Zero downtime deployment with f5 GTM+LTM
We have a GTM+LTM set up for our application which is running on 12 servers. This servers are separated in 4 LTMs with 3 servers each with monitoring set to a static page and "Action on service down" set to "None". We want to have a zero downtime deployment set up and currently we do it like this:
- Mark half of the servers as down (results in 2 LTM having only down servers) but keep them running for as long as we can detect running requests
- Deploy to this half and mark them as up
- Mark the second half as down and deploy
Even after all of this some of our users are complaining about dropped requests when we deploy.
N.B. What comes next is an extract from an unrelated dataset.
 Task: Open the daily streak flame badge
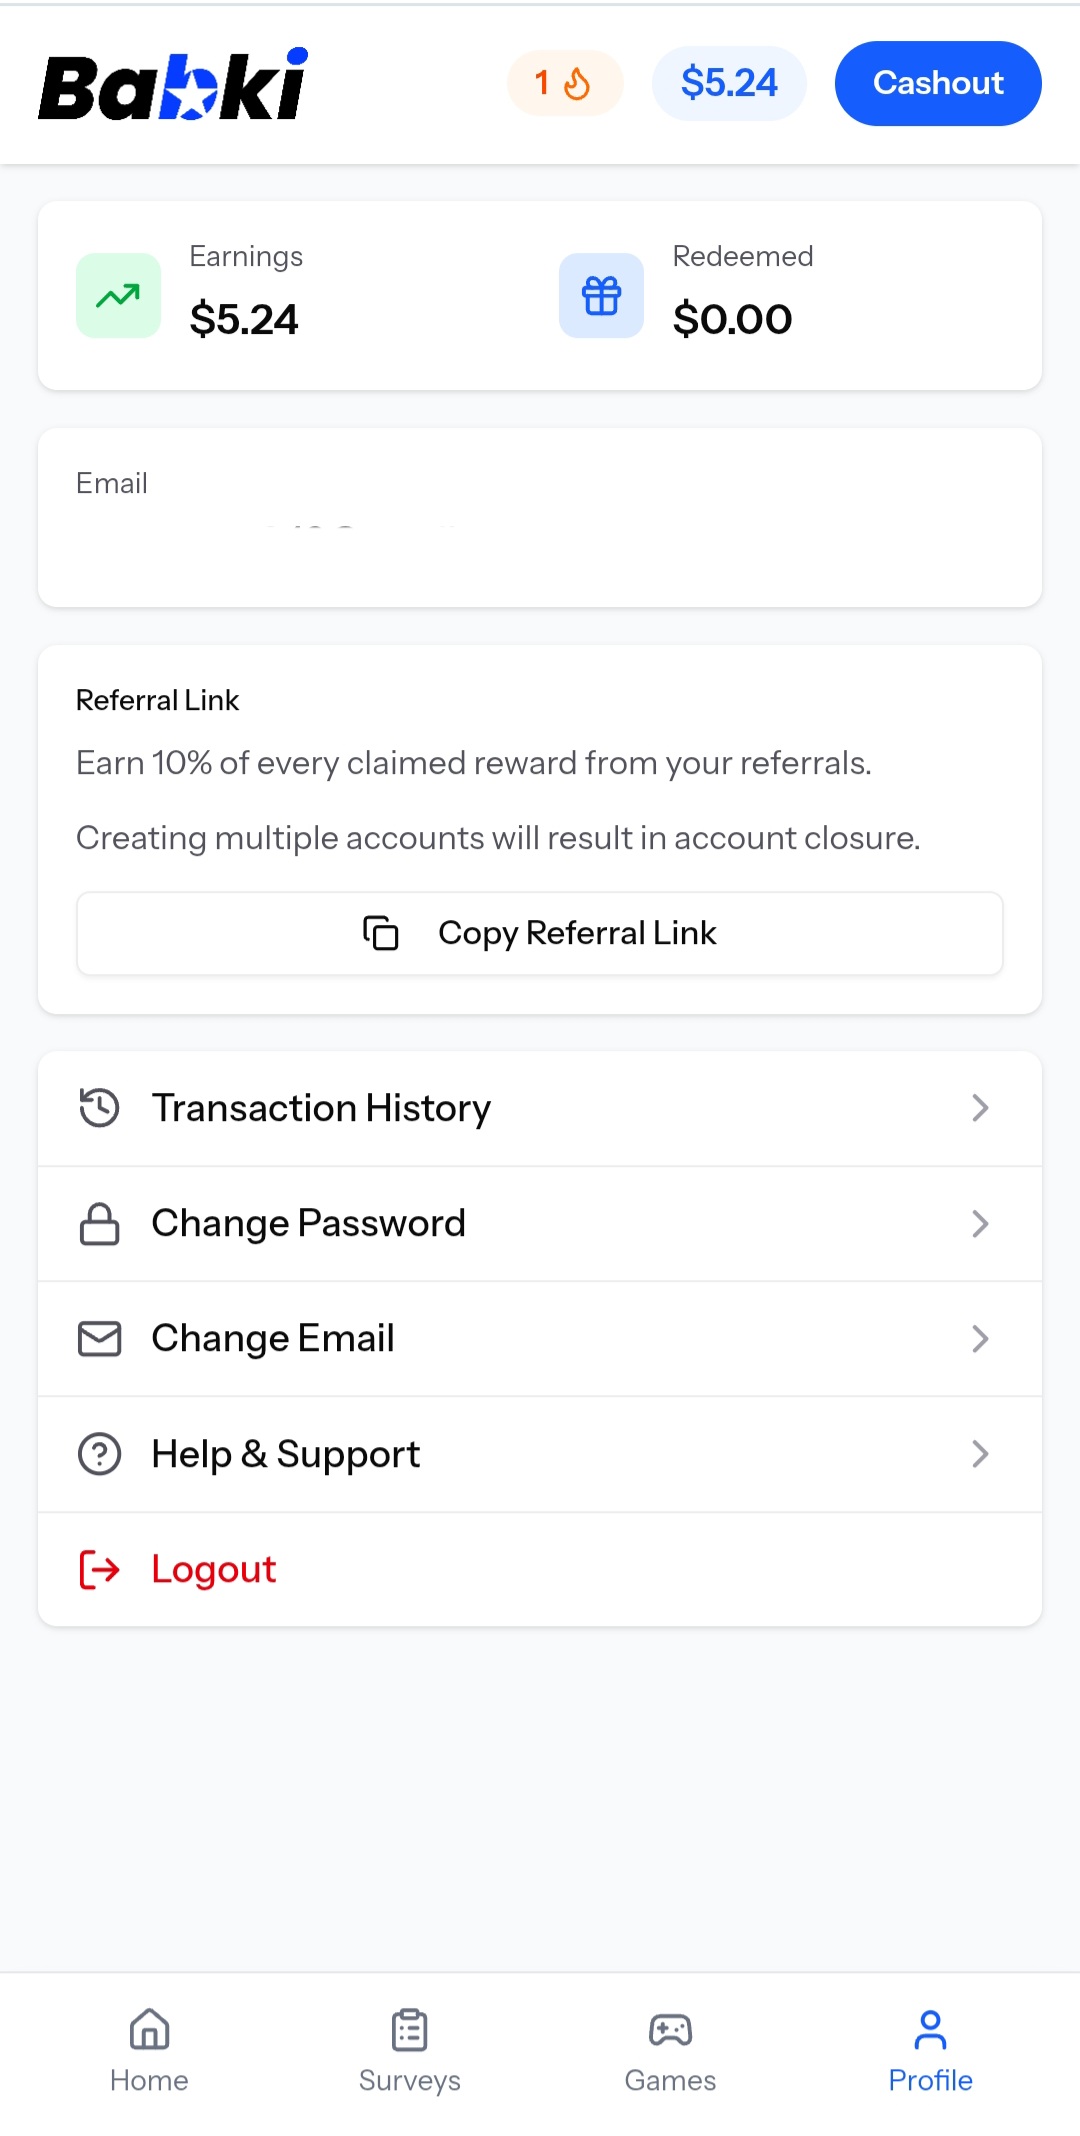point(565,83)
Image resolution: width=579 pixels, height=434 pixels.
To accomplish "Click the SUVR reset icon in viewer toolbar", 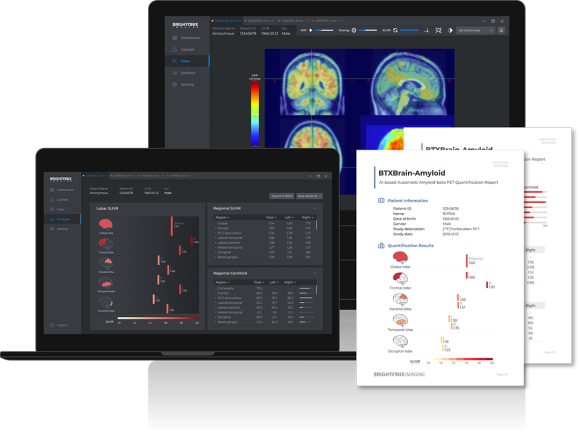I will click(x=395, y=30).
From the logs i see that the requests are being dropped immediately after we mark the servers as down even though they are still running and" Action on service down" is set to None.
So my question is might this be related with GTM marking the whole LTM pool as down and dropping all the running requests?
GTM does also play a role here, I'd say before you mark down the respective ltm's servers, mark the GTM Pool member as disabled too. In that way the DNS resolution goes to other VIP's. Also how's your GTM setup configured here, RR ? How many GTM pools ? etc etc.
Also before you mark start your deploy, always check if there's any existing connections coming to the VIP.
Because they have to tcp time out before you start you deploy. Else when the subsequent request comes to the pool member, its obvious it would get dropped & you'll see client impact.
Hope these helps.